Дернул на себя вилы мельник – и прямо на него упала Дунеха, забилась на его груди, кровавя белую рубаху, захрипела и тут же кончилась.
А Вобеев конь махнул через плетень – и в лес. Кинулись за ним вершники, ломая сучья, закричали страшными голосами...
Ничего этого уже не слышал Гребешок, опустился он над телом Дунехи на колени, зажал ладонями ее бескровное лицо, закачался из стороны в сторону не в силах выдавить из себя слезы...
– Кто таков будешь? – наехал на него всадник на гнедом коне.
– Г ребешок енто, мельник, – сказал кто-то.
– Не тревожь его, Веселица, – послышался другой голос.
Гребешок с усилием оторвал глаза от мертвого лица Дунехи, посмотрел на всадника помутневшим взором.
– Вишь ты, жену поранил, – говорили вой.
– До смерти прибил...
– Руды-то сколь натекло, страсть...
Веселица оглядел своих людей:
– Упустили ворога?
– Зверь он.

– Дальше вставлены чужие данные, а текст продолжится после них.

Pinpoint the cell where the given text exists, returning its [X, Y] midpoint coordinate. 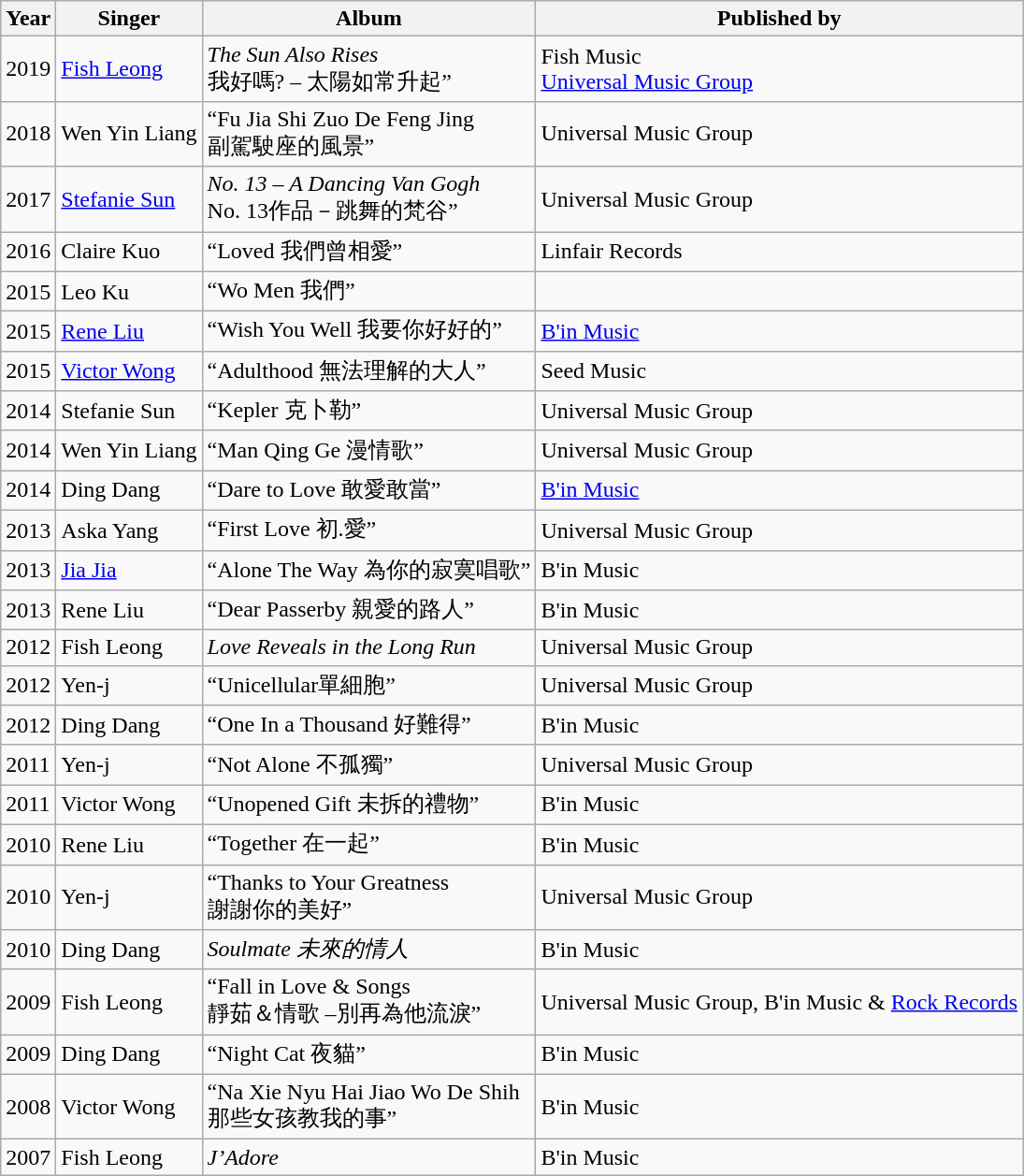
Fish MusicUniversal Music Group [780, 69]
2017 [28, 199]
Singer [129, 19]
“Not Alone 不孤獨” [368, 765]
Soulmate 未來的情人 [368, 950]
Love Reveals in the Long Run [368, 647]
2019 [28, 69]
2018 [28, 134]
“Alone The Way 為你的寂寞唱歌” [368, 570]
“Fall in Love & Songs靜茹＆情歌 –別再為他流淚” [368, 1002]
“First Love 初.愛” [368, 529]
“Together 在一起” [368, 844]
Aska Yang [129, 529]
“Unicellular單細胞” [368, 685]
“Dear Passerby 親愛的路人” [368, 610]
No. 13 – A Dancing Van GoghNo. 13作品－跳舞的梵谷” [368, 199]
The Sun Also Rises我好嗎? – 太陽如常升起” [368, 69]
“Na Xie Nyu Hai Jiao Wo De Shih那些女孩教我的事” [368, 1106]
“Night Cat 夜貓” [368, 1055]
“Unopened Gift 未拆的禮物” [368, 804]
“Fu Jia Shi Zuo De Feng Jing副駕駛座的風景” [368, 134]
“Wo Men 我們” [368, 292]
“Dare to Love 敢愛敢當” [368, 490]
Album [368, 19]
“Adulthood 無法理解的大人” [368, 370]
“Loved 我們曾相愛” [368, 252]
“One In a Thousand 好難得” [368, 726]
Jia Jia [129, 570]
Leo Ku [129, 292]
2007 [28, 1157]
Universal Music Group, B'in Music & Rock Records [780, 1002]
Linfair Records [780, 252]
Claire Kuo [129, 252]
Published by [780, 19]
J’Adore [368, 1157]
2008 [28, 1106]
“Thanks to Your Greatness謝謝你的美好” [368, 897]
Year [28, 19]
2016 [28, 252]
Seed Music [780, 370]
“Kepler 克卜勒” [368, 411]
“Wish You Well 我要你好好的” [368, 331]
“Man Qing Ge 漫情歌” [368, 451]
Locate the cell with the specified text and output its [X, Y] center coordinate. 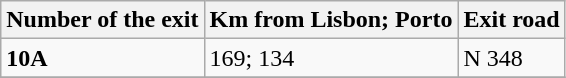
169; 134 [331, 58]
Exit road [512, 20]
Number of the exit [102, 20]
N 348 [512, 58]
Km from Lisbon; Porto [331, 20]
10A [102, 58]
Provide the [X, Y] coordinate of the cell's center where the given text is located.  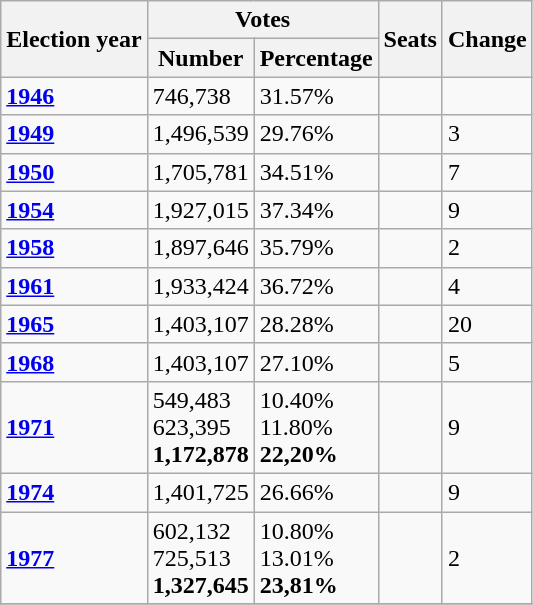
746,738 [200, 96]
29.76% [316, 134]
549,483623,3951,172,878 [200, 427]
Election year [74, 39]
31.57% [316, 96]
4 [487, 286]
1974 [74, 492]
34.51% [316, 172]
7 [487, 172]
3 [487, 134]
5 [487, 362]
1965 [74, 324]
1950 [74, 172]
20 [487, 324]
Seats [410, 39]
1,933,424 [200, 286]
1,705,781 [200, 172]
27.10% [316, 362]
10.40%11.80%22,20% [316, 427]
1,927,015 [200, 210]
1,401,725 [200, 492]
Percentage [316, 58]
602,132725,5131,327,645 [200, 558]
1949 [74, 134]
35.79% [316, 248]
1,496,539 [200, 134]
28.28% [316, 324]
1958 [74, 248]
1961 [74, 286]
1946 [74, 96]
1,897,646 [200, 248]
1977 [74, 558]
1968 [74, 362]
10.80%13.01%23,81% [316, 558]
37.34% [316, 210]
36.72% [316, 286]
Number [200, 58]
1971 [74, 427]
Change [487, 39]
Votes [262, 20]
1954 [74, 210]
26.66% [316, 492]
Pinpoint the cell where the given text exists, returning its [X, Y] midpoint coordinate. 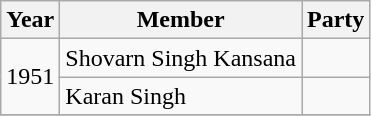
1951 [30, 77]
Shovarn Singh Kansana [181, 58]
Member [181, 20]
Party [336, 20]
Year [30, 20]
Karan Singh [181, 96]
Identify which cell holds the provided text, then report its [X, Y] central coordinate. 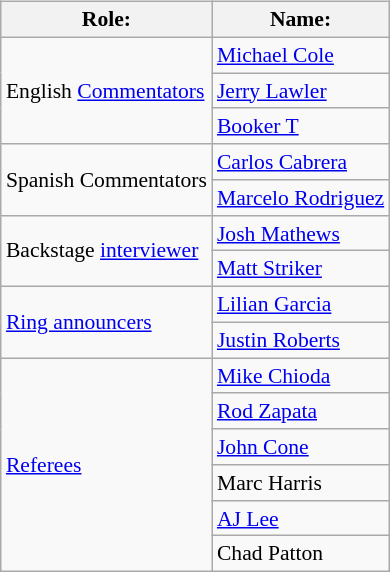
Ring announcers [106, 322]
Jerry Lawler [300, 91]
Spanish Commentators [106, 180]
AJ Lee [300, 518]
Marc Harris [300, 483]
Josh Mathews [300, 233]
English Commentators [106, 90]
Backstage interviewer [106, 250]
John Cone [300, 447]
Role: [106, 20]
Marcelo Rodriguez [300, 198]
Name: [300, 20]
Chad Patton [300, 554]
Booker T [300, 126]
Lilian Garcia [300, 305]
Rod Zapata [300, 411]
Referees [106, 465]
Justin Roberts [300, 340]
Carlos Cabrera [300, 162]
Matt Striker [300, 269]
Mike Chioda [300, 376]
Michael Cole [300, 55]
Return [X, Y] of the center of cell containing provided text 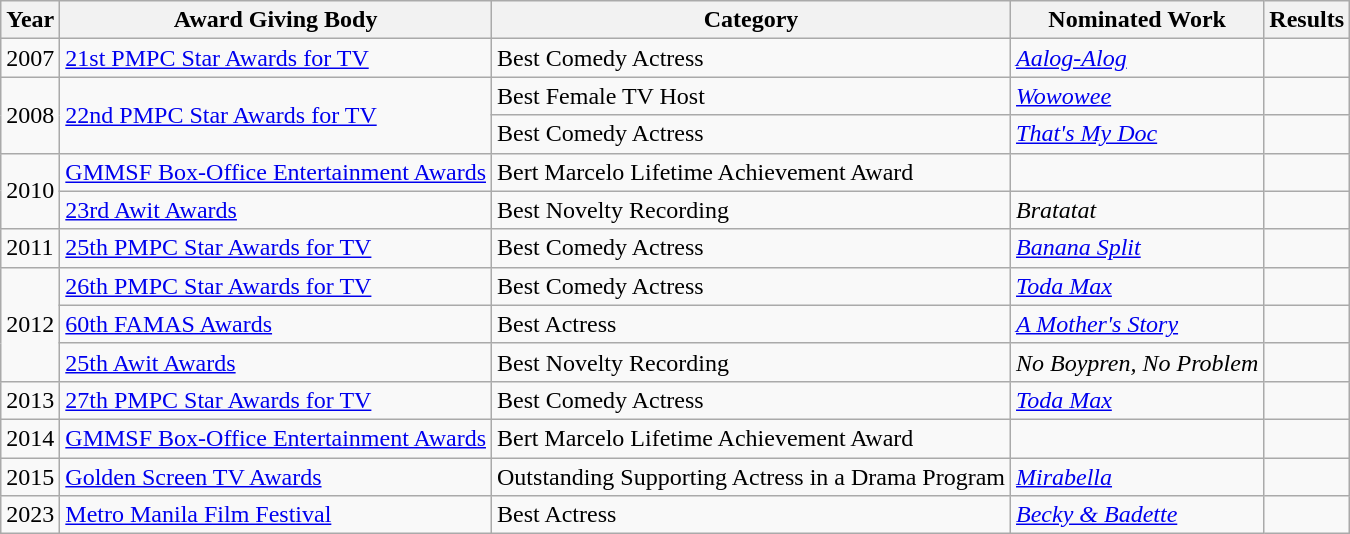
2011 [30, 248]
Year [30, 20]
Mirabella [1138, 477]
No Boypren, No Problem [1138, 362]
2013 [30, 400]
2015 [30, 477]
Becky & Badette [1138, 515]
25th PMPC Star Awards for TV [276, 248]
26th PMPC Star Awards for TV [276, 286]
Category [752, 20]
That's My Doc [1138, 134]
Bratatat [1138, 210]
23rd Awit Awards [276, 210]
Metro Manila Film Festival [276, 515]
2007 [30, 58]
22nd PMPC Star Awards for TV [276, 115]
Award Giving Body [276, 20]
25th Awit Awards [276, 362]
Banana Split [1138, 248]
21st PMPC Star Awards for TV [276, 58]
Best Female TV Host [752, 96]
Aalog-Alog [1138, 58]
Wowowee [1138, 96]
2012 [30, 324]
2010 [30, 191]
A Mother's Story [1138, 324]
2008 [30, 115]
Results [1307, 20]
60th FAMAS Awards [276, 324]
Nominated Work [1138, 20]
27th PMPC Star Awards for TV [276, 400]
Outstanding Supporting Actress in a Drama Program [752, 477]
Golden Screen TV Awards [276, 477]
2023 [30, 515]
2014 [30, 438]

И конь у него зверь.
– Пошто не пошли по следу? – сказал Веселица.
– Ванятка пошел.
– Он-те сыщет...
Веселица в нерешительности смотрел на Гребешка.
– А с ентим что делать будем?
– Да что с ним делать-то? Пущай скорбит.
Веселица молча развернул коня и быстрым шагом выехал со двора. Дружинники тронулись за ним следом.
Тихо стало у мельницы. Чернела вокруг взрытая копытами лошадей мерзлая земля. Тусклое солнце, продираясь сквозь голые ветви дерев, бросало на лицо Гребешка холодный, мертвенный свет.
Мал Ванятка был, да расторопен. Высмотрел он, как, обогнув Владимир, перелесками, тихими тропами выехал Вобей к Лыбеди и скрылся в роще.
Тогда Ванятка поворотил назад, разыскал Веселицу с оставшимися воями и указал им путь.
– Молодец Ванятка, – похвалил паренька Веселица. – Глаз у тебя зоркой, как у сокола. Да вот, умеешь ли ты сам таиться?
– Не сумлевайся, – сказал Ванятка, – Вобей меня не видел. А мой жеребчик хоть и ходкой, а тихой...
Ровно огнем опалило Веселицу. Времени зря терять он не хотел. Замешкаешься на час, потеряешь весь день. А то и вовсе уйдет Вобей. И еще беспокоила его начавшаяся с разговора с Ваняткой тревога. Лишь по дороге разгадал он ее – не той ли самой тропкой подался за Лыбедь шатучий тать, на коей бросили его самого Однооковы прихвостни, не на ней ли подобрал его добрый и кроткий старец Мисаил?..
Как сейчас, вспомнил Веселица начало того дня, услышал звонкий лай Теремка, увидел склоненное над собой бородатое лицо старца.
Тревога забирала все пуще, а когда въехали в знакомую рощу, и вовсе стало Веселице невтерпеж. Неужто к Мисаилу в избу, словно в логово, заползет Вобей, неужто потревожит пустынника?..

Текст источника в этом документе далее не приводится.